No.2 At least three conditioning sessions a week. This week these have been sled dragging, SAID circuits and Bas Rutten thai boxing workouts. I also do sprints & barbell complexes.

No.3 Lots of fish oil, Zinc, Magnesium, a good multi vit and Gugglesterones (more about this later...)

The strength side of things is comprised of Jim Wendler's 5/3/1 programme. I'm on my sixth cycle of this and loving it. I'll write up some more on this another time, I gotta get some food and get to bed.

Monday, May 9, 2011

On my way to the cage...

Last year I got an idea that I wanted to have another amateur MMA fight before it was too late. It seemed to me that my last fight, a loss in the now defunct KSBO organisation, should not be the end for me.


Previously I had trained on and off at Leicester Shootfighters, from the time they were at DeMontfort University up until just before they moved to their own gym. Prior to this I had trained in kickboxing and Jiu Jitsu.

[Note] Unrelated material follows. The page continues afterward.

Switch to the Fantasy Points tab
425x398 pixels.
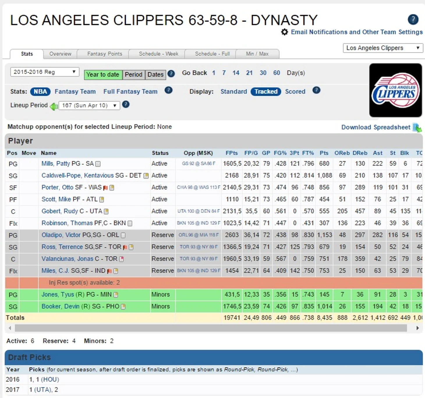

Although I hadn't trained at LSF for a while I had kept up some kickboxing and strength and conditioning work at home. But my training wasn't going anywhere. It was disordered, had few goals and was more and more about 'having a workout' rather than 'training'.


I love Mixed Martial Arts, have done for years, but I don't want to be just a fan. No disrespect to fans of the sport but I want to take part, I want to know what it's like to compete, even in my own little way.


So that's what I'm trying to do. Trying to compete a little, maybe with others, maybe with myself, maybe with the clock.


I want to prove that I can do it. I want to prove that other thirty and forty-something guys can find time amongst family, work, relationships and injury to be able to compete. Even if they don't actually get in the cage or the ring or on to the competitive mat.


So this blog is going to be about my journey. Maybe I'll make it, maybe I won't but it won't be through lack of trying.